Let me give you a quick example. Let’s say you want to sell one information product a day off your web site. If you have a 1% conversion rate on your sales letter (and that’s not a walk in the park to do, but we’ll start there because the math is easy) that means one out of every 100 people are going to buy your product. To sell one a day, means you need 100 people looking at your sales letter a day. (Note, I don’t mean 100 people looking at your web site a day, I mean 100 people looking at that sales letter a day.) That means you need to get 3,000 visitors to that page a month. And if you’re not getting 3,000 visitors a month, you probably won’t sell an information product a day.

So let’s say you’re this entrepreneur. You just finished your product, you wrote the sales letter and stuck it up on your site and are now sitting back and waiting for the sales to pour in. And instead of getting one sale a day, you’re lucky to get a sale a month. Or every 6 months.

And when this happens, you’re probably feeling very frustrated and discouraged. But you shouldn’t be. Because if you understood how the numbers worked, you would know what was realistic and you would ALSO know what you needed to do in order to sell one a day. (Note, for more information about this, check out my “Why Isn’t My Web Site Making Me Any Money?” product — http://www.michelepw.com/10easysteps)

The problem I’ve found is entrepreneurs create their first info product sure this is their ticket to easy wealth. Then, when the days, weeks and months go by and it doesn’t sell, they get frustrated and give up. And giving up is the REAL problem. Not the lack of sales. (Lack of sales CAN be fixed.)

2. You don’t spent the time and energy selling it as you did creating the product. Sending a couple emails to your list is NOT putting a lot of time and energy into selling your product. Or, worse yet, throwing up a sales page and expecting people to flock to it and buy is also not putting enough time and energy into selling it.

Products are great, don’t get me wrong. And while they can be passive income, what they mostly are is leveraged income. Making sales every day from your site is NOT magic. Nor is it an accident. It’s a combination of doing the right marketing tasks to drive warm visitors to your site, collecting their contact information, and starting a relationship with them with an ezine or some other communications. It’s about doing visibility activities. It’s about doing product launches to up your visibility and take your marketing to another level.
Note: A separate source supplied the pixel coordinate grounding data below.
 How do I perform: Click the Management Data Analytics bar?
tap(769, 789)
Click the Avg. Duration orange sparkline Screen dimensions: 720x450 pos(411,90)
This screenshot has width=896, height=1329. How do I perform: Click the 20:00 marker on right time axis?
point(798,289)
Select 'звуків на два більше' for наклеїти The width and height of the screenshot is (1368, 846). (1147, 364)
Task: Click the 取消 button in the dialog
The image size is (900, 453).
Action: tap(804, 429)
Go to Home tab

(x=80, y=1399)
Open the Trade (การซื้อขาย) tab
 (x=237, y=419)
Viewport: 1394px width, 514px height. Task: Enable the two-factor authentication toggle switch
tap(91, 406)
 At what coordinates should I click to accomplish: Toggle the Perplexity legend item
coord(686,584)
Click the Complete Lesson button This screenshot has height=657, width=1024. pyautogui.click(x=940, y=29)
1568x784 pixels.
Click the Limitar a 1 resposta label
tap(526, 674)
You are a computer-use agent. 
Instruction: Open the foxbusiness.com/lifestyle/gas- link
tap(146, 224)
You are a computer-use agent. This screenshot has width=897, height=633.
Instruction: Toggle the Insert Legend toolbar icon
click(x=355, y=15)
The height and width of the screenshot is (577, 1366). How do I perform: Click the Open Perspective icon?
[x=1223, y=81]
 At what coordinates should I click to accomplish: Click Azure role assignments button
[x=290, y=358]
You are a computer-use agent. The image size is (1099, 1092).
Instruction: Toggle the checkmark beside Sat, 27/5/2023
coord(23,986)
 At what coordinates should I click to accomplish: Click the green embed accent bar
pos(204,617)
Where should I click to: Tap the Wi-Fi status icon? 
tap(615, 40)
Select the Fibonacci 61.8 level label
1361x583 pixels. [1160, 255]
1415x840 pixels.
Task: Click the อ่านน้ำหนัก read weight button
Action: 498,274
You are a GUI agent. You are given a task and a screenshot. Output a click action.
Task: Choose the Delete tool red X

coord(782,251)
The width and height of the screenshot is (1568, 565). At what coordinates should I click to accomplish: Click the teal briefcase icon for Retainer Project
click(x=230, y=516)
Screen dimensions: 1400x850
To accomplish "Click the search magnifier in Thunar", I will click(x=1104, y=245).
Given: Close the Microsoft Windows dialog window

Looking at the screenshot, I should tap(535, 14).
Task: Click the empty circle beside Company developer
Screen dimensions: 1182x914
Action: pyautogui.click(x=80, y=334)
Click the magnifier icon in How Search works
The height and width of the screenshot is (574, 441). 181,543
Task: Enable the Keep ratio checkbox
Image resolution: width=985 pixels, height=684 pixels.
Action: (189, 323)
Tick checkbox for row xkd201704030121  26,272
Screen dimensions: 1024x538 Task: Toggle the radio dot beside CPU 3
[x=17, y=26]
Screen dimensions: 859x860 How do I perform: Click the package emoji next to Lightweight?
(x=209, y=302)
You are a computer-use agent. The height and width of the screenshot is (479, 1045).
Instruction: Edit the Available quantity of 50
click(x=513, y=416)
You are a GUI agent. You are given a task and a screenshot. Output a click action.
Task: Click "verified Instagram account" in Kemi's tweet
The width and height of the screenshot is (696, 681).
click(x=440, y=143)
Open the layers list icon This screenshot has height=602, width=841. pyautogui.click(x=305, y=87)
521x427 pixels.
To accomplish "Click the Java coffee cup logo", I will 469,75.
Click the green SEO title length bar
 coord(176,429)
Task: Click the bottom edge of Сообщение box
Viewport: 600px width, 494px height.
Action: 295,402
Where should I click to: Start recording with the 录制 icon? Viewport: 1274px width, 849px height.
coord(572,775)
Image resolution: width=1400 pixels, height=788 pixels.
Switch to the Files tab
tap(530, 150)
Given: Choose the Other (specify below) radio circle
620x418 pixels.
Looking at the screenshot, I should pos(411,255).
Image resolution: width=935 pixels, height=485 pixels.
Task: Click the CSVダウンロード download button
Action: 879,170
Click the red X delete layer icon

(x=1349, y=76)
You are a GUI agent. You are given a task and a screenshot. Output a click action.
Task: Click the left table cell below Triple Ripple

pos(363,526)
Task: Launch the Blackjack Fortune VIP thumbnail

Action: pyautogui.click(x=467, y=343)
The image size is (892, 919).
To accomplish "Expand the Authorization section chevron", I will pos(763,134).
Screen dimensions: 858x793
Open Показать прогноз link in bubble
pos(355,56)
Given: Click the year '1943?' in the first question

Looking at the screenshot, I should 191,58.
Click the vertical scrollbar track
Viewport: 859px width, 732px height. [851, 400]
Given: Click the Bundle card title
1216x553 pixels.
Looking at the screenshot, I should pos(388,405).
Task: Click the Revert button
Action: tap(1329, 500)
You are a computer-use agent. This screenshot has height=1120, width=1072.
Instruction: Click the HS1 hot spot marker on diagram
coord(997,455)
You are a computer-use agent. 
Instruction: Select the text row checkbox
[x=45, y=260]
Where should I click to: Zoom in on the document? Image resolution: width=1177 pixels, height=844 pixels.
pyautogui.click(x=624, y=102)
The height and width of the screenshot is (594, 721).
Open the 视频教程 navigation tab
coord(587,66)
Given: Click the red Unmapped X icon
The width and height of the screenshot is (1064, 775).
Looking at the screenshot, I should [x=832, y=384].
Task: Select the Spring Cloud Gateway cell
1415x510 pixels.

When you do all these things, you find your overall sales go up. And when you promote a product specifically, sales spike further.

3. You give up. I can’t tell you how many entrepreneurs I run into who have unrealistic expectations about selling their product, and then do little to no promoting or marketing of their product, and then give up because they don’t sell any. They incorrectly assume there’s a problem with their business, their clients, the product, themselves, etc., when it’s a problem with their marketing.

Before you decide there’s something more drastically wrong, make sure you understand the numbers and the marketing. Only then can you make a determination if there’s a deeper problem then simply bad marketing.